*** Opening The records ***

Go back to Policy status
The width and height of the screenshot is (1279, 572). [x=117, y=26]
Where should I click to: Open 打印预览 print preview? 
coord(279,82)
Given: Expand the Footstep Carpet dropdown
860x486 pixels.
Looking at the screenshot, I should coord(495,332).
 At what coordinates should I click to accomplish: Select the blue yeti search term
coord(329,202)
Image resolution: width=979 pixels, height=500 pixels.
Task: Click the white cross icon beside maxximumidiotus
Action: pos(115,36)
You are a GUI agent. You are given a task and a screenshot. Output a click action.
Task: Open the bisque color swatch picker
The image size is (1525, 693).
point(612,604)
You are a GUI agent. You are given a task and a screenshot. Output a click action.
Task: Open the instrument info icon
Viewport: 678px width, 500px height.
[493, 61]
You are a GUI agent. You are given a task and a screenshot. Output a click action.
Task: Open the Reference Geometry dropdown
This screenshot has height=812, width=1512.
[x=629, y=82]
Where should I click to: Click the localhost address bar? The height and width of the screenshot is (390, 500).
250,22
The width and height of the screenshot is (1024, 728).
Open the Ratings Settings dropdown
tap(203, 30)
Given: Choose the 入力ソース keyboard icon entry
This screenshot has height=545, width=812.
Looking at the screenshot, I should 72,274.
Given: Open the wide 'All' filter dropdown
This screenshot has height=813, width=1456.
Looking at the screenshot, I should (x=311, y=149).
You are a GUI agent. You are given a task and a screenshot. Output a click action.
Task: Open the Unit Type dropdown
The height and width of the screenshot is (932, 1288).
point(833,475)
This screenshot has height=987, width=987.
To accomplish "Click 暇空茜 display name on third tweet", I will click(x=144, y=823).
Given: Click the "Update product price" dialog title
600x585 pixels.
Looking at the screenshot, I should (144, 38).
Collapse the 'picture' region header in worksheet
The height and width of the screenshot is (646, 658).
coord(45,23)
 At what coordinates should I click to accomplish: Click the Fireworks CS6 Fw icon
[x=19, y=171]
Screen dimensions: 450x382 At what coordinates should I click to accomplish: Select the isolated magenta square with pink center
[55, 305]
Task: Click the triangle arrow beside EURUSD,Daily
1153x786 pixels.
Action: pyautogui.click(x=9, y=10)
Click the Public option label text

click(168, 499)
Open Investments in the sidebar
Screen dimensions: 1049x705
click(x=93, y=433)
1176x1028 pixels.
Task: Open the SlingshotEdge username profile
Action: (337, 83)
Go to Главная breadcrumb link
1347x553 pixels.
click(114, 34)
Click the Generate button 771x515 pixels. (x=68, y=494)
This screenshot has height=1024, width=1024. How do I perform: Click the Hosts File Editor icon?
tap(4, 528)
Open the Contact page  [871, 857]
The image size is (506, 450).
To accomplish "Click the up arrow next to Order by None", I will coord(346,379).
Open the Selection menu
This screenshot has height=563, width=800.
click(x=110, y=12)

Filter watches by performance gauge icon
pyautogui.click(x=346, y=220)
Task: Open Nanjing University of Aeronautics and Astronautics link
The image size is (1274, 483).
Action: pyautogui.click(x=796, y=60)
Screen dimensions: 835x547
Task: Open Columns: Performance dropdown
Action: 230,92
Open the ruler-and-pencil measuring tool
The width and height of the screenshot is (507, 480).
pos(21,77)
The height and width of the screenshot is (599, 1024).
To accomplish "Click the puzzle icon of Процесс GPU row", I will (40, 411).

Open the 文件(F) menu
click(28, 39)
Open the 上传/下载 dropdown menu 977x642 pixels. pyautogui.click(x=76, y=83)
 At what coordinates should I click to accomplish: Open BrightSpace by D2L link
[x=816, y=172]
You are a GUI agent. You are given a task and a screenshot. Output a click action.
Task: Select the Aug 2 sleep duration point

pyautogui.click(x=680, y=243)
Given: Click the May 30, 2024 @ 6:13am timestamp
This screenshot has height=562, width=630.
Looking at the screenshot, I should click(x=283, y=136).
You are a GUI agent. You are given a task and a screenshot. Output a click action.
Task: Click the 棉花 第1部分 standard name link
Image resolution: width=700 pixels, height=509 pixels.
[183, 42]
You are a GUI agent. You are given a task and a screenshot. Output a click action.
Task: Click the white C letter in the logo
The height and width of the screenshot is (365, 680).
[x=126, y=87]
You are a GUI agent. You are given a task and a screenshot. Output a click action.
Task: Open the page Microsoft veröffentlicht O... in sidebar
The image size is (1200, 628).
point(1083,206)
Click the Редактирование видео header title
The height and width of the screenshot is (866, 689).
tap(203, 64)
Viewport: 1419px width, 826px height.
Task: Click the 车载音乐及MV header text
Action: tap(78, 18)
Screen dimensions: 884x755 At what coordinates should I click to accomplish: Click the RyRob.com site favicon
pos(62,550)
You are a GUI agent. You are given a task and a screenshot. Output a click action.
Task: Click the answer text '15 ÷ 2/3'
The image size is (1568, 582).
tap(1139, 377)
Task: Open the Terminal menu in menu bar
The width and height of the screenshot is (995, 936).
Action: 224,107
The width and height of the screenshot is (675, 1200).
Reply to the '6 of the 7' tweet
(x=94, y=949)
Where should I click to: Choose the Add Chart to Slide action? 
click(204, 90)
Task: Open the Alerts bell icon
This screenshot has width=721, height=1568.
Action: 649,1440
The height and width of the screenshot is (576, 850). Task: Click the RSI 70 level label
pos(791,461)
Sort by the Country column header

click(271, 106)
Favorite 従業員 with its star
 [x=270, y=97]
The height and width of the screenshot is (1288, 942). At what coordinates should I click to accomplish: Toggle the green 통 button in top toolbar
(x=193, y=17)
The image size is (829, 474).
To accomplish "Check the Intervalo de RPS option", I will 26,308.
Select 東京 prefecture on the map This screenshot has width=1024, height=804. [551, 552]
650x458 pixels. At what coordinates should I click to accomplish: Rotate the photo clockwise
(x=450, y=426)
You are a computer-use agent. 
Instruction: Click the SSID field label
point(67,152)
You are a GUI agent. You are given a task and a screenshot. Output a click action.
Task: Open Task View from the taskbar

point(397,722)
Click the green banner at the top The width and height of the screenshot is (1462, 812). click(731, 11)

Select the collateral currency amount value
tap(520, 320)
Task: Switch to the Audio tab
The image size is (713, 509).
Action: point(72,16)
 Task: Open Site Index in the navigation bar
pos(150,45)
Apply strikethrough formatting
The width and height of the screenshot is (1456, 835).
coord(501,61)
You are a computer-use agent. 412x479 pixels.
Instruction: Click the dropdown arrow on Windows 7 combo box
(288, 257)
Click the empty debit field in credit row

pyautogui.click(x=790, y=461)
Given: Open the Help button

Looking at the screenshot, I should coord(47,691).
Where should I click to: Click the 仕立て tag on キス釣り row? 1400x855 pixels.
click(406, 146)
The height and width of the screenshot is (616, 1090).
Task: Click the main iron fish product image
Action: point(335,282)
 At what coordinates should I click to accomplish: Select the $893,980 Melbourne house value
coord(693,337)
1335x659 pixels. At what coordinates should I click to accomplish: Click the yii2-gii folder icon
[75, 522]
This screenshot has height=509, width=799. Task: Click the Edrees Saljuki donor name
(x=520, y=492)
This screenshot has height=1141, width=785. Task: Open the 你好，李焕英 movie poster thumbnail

*** Closing The records ***

Required work: All entries must be duplicated exactly, with none left out.

Reply:
Go back to Policy status
The width and height of the screenshot is (1279, 572). [x=117, y=26]
Where should I click to: Open 打印预览 print preview? 
coord(279,82)
Given: Expand the Footstep Carpet dropdown
860x486 pixels.
Looking at the screenshot, I should coord(495,332).
 At what coordinates should I click to accomplish: Select the blue yeti search term
coord(329,202)
Image resolution: width=979 pixels, height=500 pixels.
Task: Click the white cross icon beside maxximumidiotus
Action: pos(115,36)
You are a GUI agent. You are given a task and a screenshot. Output a click action.
Task: Open the bisque color swatch picker
The image size is (1525, 693).
point(612,604)
You are a GUI agent. You are given a task and a screenshot. Output a click action.
Task: Open the instrument info icon
Viewport: 678px width, 500px height.
[493, 61]
You are a GUI agent. You are given a task and a screenshot. Output a click action.
Task: Open the Reference Geometry dropdown
This screenshot has height=812, width=1512.
[x=629, y=82]
Where should I click to: Click the localhost address bar? The height and width of the screenshot is (390, 500).
250,22
The width and height of the screenshot is (1024, 728).
Open the Ratings Settings dropdown
tap(203, 30)
Given: Choose the 入力ソース keyboard icon entry
This screenshot has height=545, width=812.
Looking at the screenshot, I should 72,274.
Given: Open the wide 'All' filter dropdown
This screenshot has height=813, width=1456.
Looking at the screenshot, I should (x=311, y=149).
You are a GUI agent. You are given a task and a screenshot. Output a click action.
Task: Open the Unit Type dropdown
The height and width of the screenshot is (932, 1288).
point(833,475)
This screenshot has height=987, width=987.
To accomplish "Click 暇空茜 display name on third tweet", I will click(x=144, y=823).
Given: Click the "Update product price" dialog title
600x585 pixels.
Looking at the screenshot, I should (144, 38).
Collapse the 'picture' region header in worksheet
The height and width of the screenshot is (646, 658).
coord(45,23)
 At what coordinates should I click to accomplish: Click the Fireworks CS6 Fw icon
[x=19, y=171]
Screen dimensions: 450x382 At what coordinates should I click to accomplish: Select the isolated magenta square with pink center
[55, 305]
Task: Click the triangle arrow beside EURUSD,Daily
1153x786 pixels.
Action: pyautogui.click(x=9, y=10)
Click the Public option label text

click(168, 499)
Open Investments in the sidebar
Screen dimensions: 1049x705
click(x=93, y=433)
1176x1028 pixels.
Task: Open the SlingshotEdge username profile
Action: (337, 83)
Go to Главная breadcrumb link
1347x553 pixels.
click(114, 34)
Click the Generate button 771x515 pixels. (x=68, y=494)
This screenshot has height=1024, width=1024. How do I perform: Click the Hosts File Editor icon?
tap(4, 528)
Open the Contact page  [871, 857]
The image size is (506, 450).
To accomplish "Click the up arrow next to Order by None", I will coord(346,379).
Open the Selection menu
This screenshot has height=563, width=800.
click(x=110, y=12)

Filter watches by performance gauge icon
pyautogui.click(x=346, y=220)
Task: Open Nanjing University of Aeronautics and Astronautics link
The image size is (1274, 483).
Action: pyautogui.click(x=796, y=60)
Screen dimensions: 835x547
Task: Open Columns: Performance dropdown
Action: 230,92
Open the ruler-and-pencil measuring tool
The width and height of the screenshot is (507, 480).
pos(21,77)
The height and width of the screenshot is (599, 1024).
To accomplish "Click the puzzle icon of Процесс GPU row", I will (40, 411).

Open the 文件(F) menu
click(28, 39)
Open the 上传/下载 dropdown menu 977x642 pixels. pyautogui.click(x=76, y=83)
 At what coordinates should I click to accomplish: Open BrightSpace by D2L link
[x=816, y=172]
You are a GUI agent. You are given a task and a screenshot. Output a click action.
Task: Select the Aug 2 sleep duration point

pyautogui.click(x=680, y=243)
Given: Click the May 30, 2024 @ 6:13am timestamp
This screenshot has height=562, width=630.
Looking at the screenshot, I should click(x=283, y=136).
You are a GUI agent. You are given a task and a screenshot. Output a click action.
Task: Click the 棉花 第1部分 standard name link
Image resolution: width=700 pixels, height=509 pixels.
[183, 42]
You are a GUI agent. You are given a task and a screenshot. Output a click action.
Task: Click the white C letter in the logo
The height and width of the screenshot is (365, 680).
[x=126, y=87]
You are a GUI agent. You are given a task and a screenshot. Output a click action.
Task: Open the page Microsoft veröffentlicht O... in sidebar
The image size is (1200, 628).
point(1083,206)
Click the Редактирование видео header title
The height and width of the screenshot is (866, 689).
tap(203, 64)
Viewport: 1419px width, 826px height.
Task: Click the 车载音乐及MV header text
Action: tap(78, 18)
Screen dimensions: 884x755 At what coordinates should I click to accomplish: Click the RyRob.com site favicon
pos(62,550)
You are a GUI agent. You are given a task and a screenshot. Output a click action.
Task: Click the answer text '15 ÷ 2/3'
The image size is (1568, 582).
tap(1139, 377)
Task: Open the Terminal menu in menu bar
The width and height of the screenshot is (995, 936).
Action: 224,107
The width and height of the screenshot is (675, 1200).
Reply to the '6 of the 7' tweet
(x=94, y=949)
Where should I click to: Choose the Add Chart to Slide action? 
click(204, 90)
Task: Open the Alerts bell icon
This screenshot has width=721, height=1568.
Action: 649,1440
The height and width of the screenshot is (576, 850). Task: Click the RSI 70 level label
pos(791,461)
Sort by the Country column header

click(271, 106)
Favorite 従業員 with its star
 [x=270, y=97]
The height and width of the screenshot is (1288, 942). At what coordinates should I click to accomplish: Toggle the green 통 button in top toolbar
(x=193, y=17)
The image size is (829, 474).
To accomplish "Check the Intervalo de RPS option", I will 26,308.
Select 東京 prefecture on the map This screenshot has width=1024, height=804. [551, 552]
650x458 pixels. At what coordinates should I click to accomplish: Rotate the photo clockwise
(x=450, y=426)
You are a computer-use agent. 
Instruction: Click the SSID field label
point(67,152)
You are a GUI agent. You are given a task and a screenshot. Output a click action.
Task: Open Task View from the taskbar

point(397,722)
Click the green banner at the top The width and height of the screenshot is (1462, 812). click(731, 11)

Select the collateral currency amount value
tap(520, 320)
Task: Switch to the Audio tab
The image size is (713, 509).
Action: point(72,16)
 Task: Open Site Index in the navigation bar
pos(150,45)
Apply strikethrough formatting
The width and height of the screenshot is (1456, 835).
coord(501,61)
You are a computer-use agent. 412x479 pixels.
Instruction: Click the dropdown arrow on Windows 7 combo box
(288, 257)
Click the empty debit field in credit row

pyautogui.click(x=790, y=461)
Given: Open the Help button

Looking at the screenshot, I should coord(47,691).
Where should I click to: Click the 仕立て tag on キス釣り row? 1400x855 pixels.
click(406, 146)
The height and width of the screenshot is (616, 1090).
Task: Click the main iron fish product image
Action: point(335,282)
 At what coordinates should I click to accomplish: Select the $893,980 Melbourne house value
coord(693,337)
1335x659 pixels. At what coordinates should I click to accomplish: Click the yii2-gii folder icon
[75, 522]
This screenshot has height=509, width=799. Task: Click the Edrees Saljuki donor name
(x=520, y=492)
This screenshot has height=1141, width=785. Task: Open the 你好，李焕英 movie poster thumbnail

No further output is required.